▸ **Prompt**
From the line that contains "This screenshot has width=596, height=828." down to the last line of the listing below, reproduce each line exactly but not the pictures.

▸ **Given entries**
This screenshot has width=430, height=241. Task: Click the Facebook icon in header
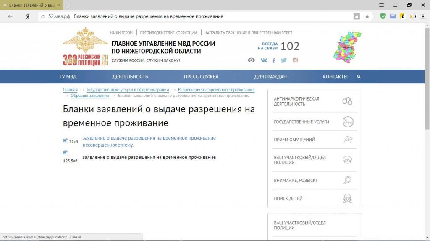pos(274,60)
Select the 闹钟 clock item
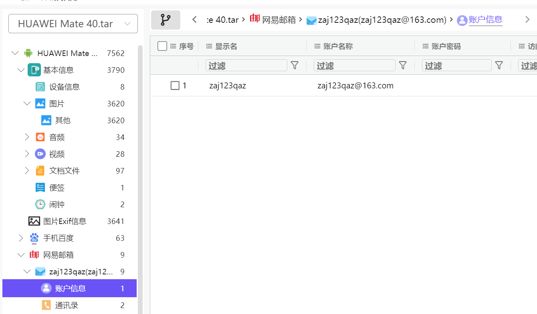This screenshot has height=314, width=537. tap(57, 204)
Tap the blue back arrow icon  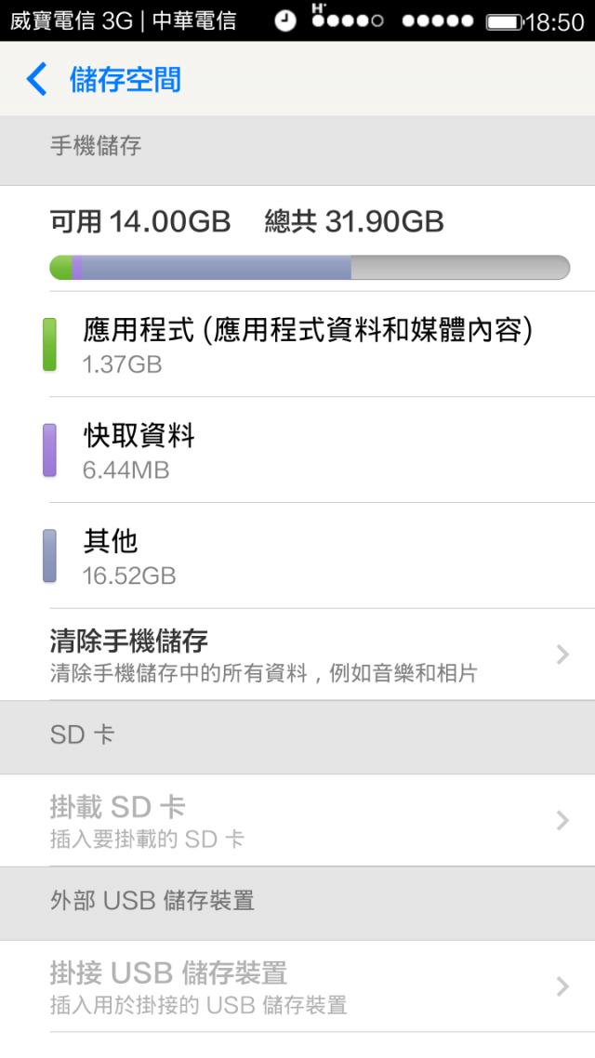[x=36, y=79]
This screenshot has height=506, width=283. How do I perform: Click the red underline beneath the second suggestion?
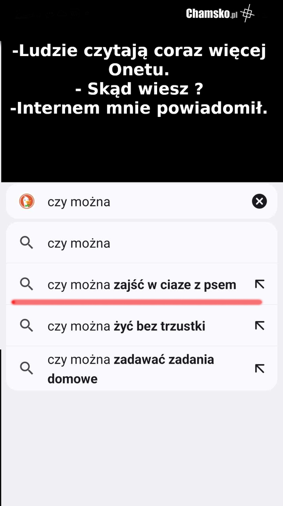(x=137, y=301)
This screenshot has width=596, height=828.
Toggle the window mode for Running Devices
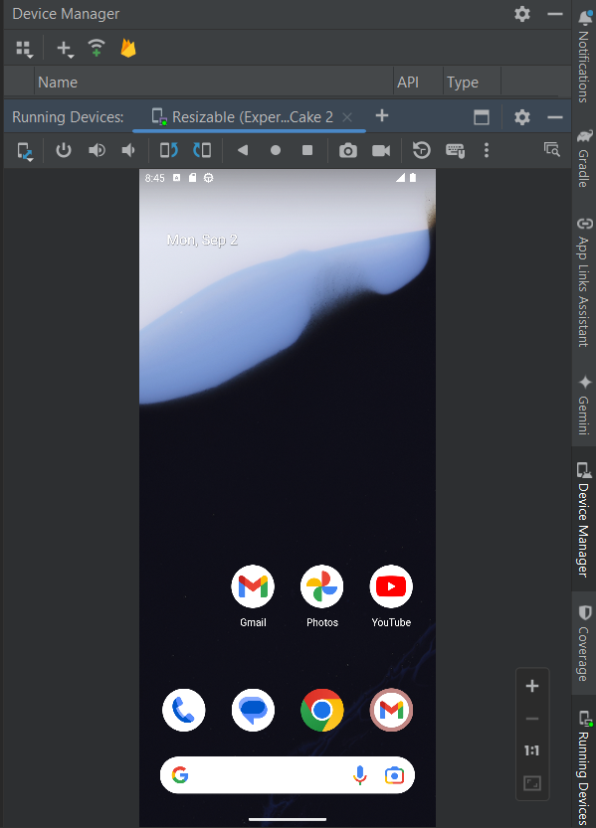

▸ **Response below**
This screenshot has width=596, height=828.
Toggle the window mode for Running Devices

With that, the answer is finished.